Brawura, szybka jazda i nieliczenie się z innymi uczestnikami ruchu drogowego, wciąż doprowadzają do tragedii. Na drogach jest więcej policjantów, którzy mają pełne ręce roboty.
Tylko na Warmii i Mazurach było 121 wypadków i kolizji, w których zginęła jedna osoba, a dziewięć zostało rannych. Funkcjonariusze zatrzymali tam 33 nietrzeźwych kierowców.

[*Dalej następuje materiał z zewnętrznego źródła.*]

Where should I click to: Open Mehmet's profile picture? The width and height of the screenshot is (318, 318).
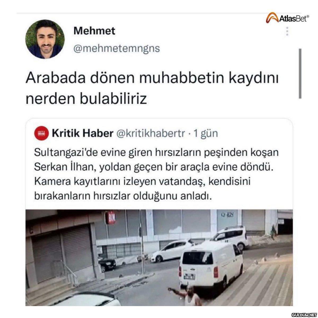[45, 39]
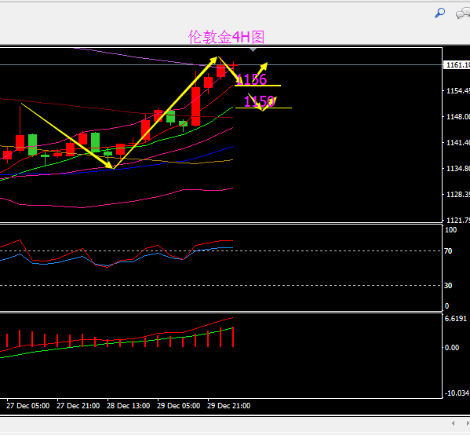
Task: Click the 伦敦金4H图 chart title
Action: [227, 37]
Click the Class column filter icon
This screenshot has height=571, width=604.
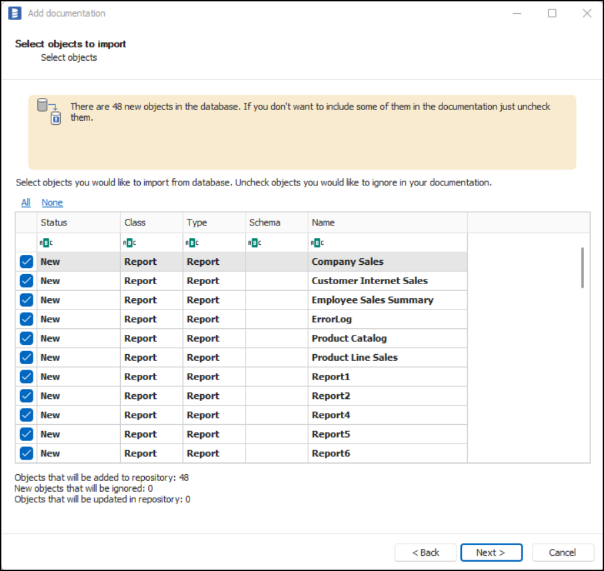129,243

Do śmiertelnego wypadku na Mazurach doszło w sobotę ok. 16 w miejscowości Wysoka. Jadąca volkswagenem golfem 42-letnia kobieta po wyjściu z łuku drogi nie zapanowała nad samochodem i zjechała na prawe pobocze. Auto wpadło do rowu i dachowało. Kobieta zginęła na miejscu.
Inny tragiczny wypadek miał miejsce w niedzielę w Zalipiu w Małopolsce doszło do zderzenia osobowej skody z motocyklem yamaha. Kierujący jednośladem 20-latek został ciężko ranny i - mimo trwającej kilkadziesiąt minut reanimacji - zmarł.
Także w niedzielę rano na 265 kilometrze autostrady A4 w okolicach MOP Wysoka kierowca alfa romeo prawdopodobnie na rozlanym oleju, wpadł w poślizg i wjechał w barierę energochłonną. Na jego samochód najechało pięć kolejnych aut. Cztery osoby zostały ranne. Natomiast w sobotę wieczorem w Pierwoszynie na Pomorzu zderzył się volkswagen polo z volkswagenem sharanem. W wyniku wypadku siedem osób zostało w nich rannych.